* Exercise prompt *
Where a picture occurs in the data, omit it, and copy all remaining data exactly.

Saved entries:
———

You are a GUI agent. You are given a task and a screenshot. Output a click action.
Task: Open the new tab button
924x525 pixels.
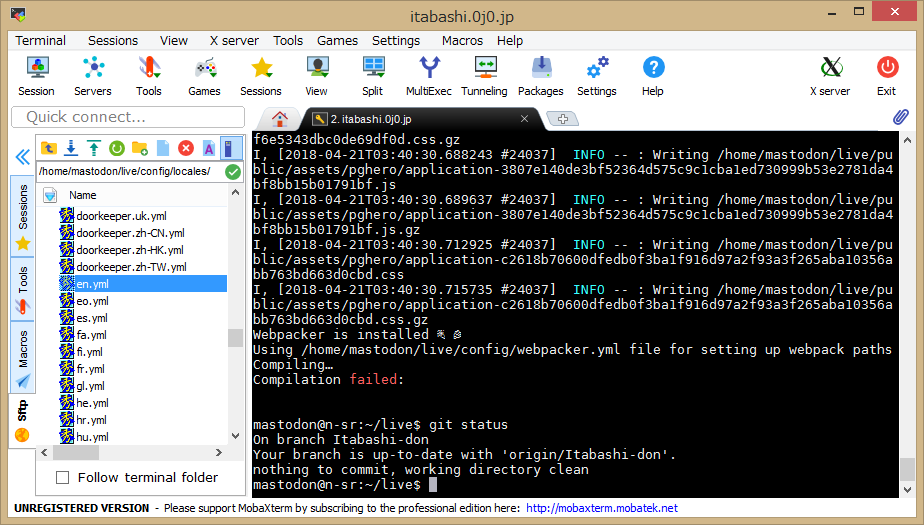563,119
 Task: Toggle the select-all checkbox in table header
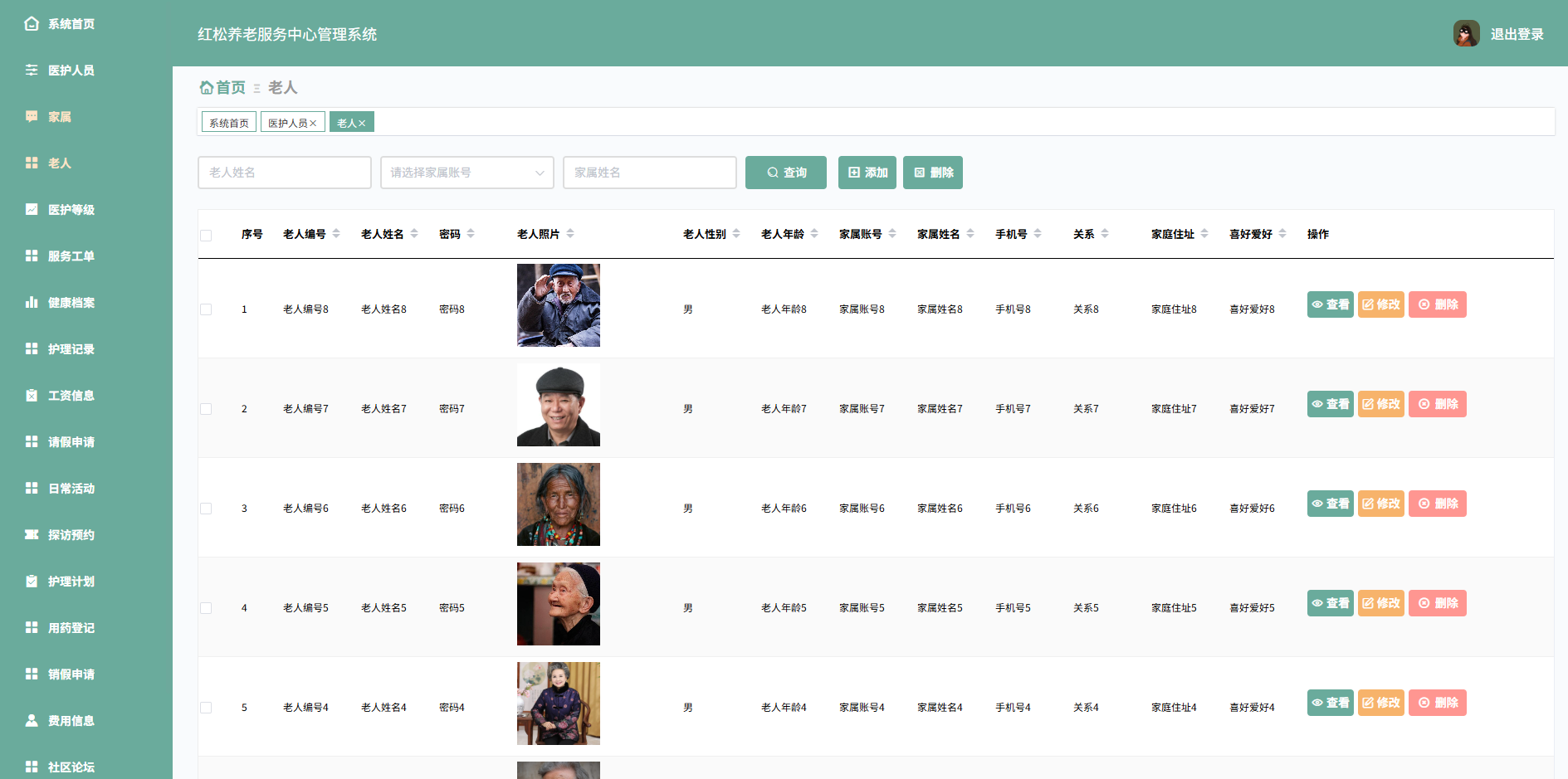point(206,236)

———

* Result for this task *
You are a GUI agent. You are given a task and a screenshot. Output a click action.
Task: Open the new tab button
924x525 pixels.
563,119
 Task: Toggle the select-all checkbox in table header
point(206,236)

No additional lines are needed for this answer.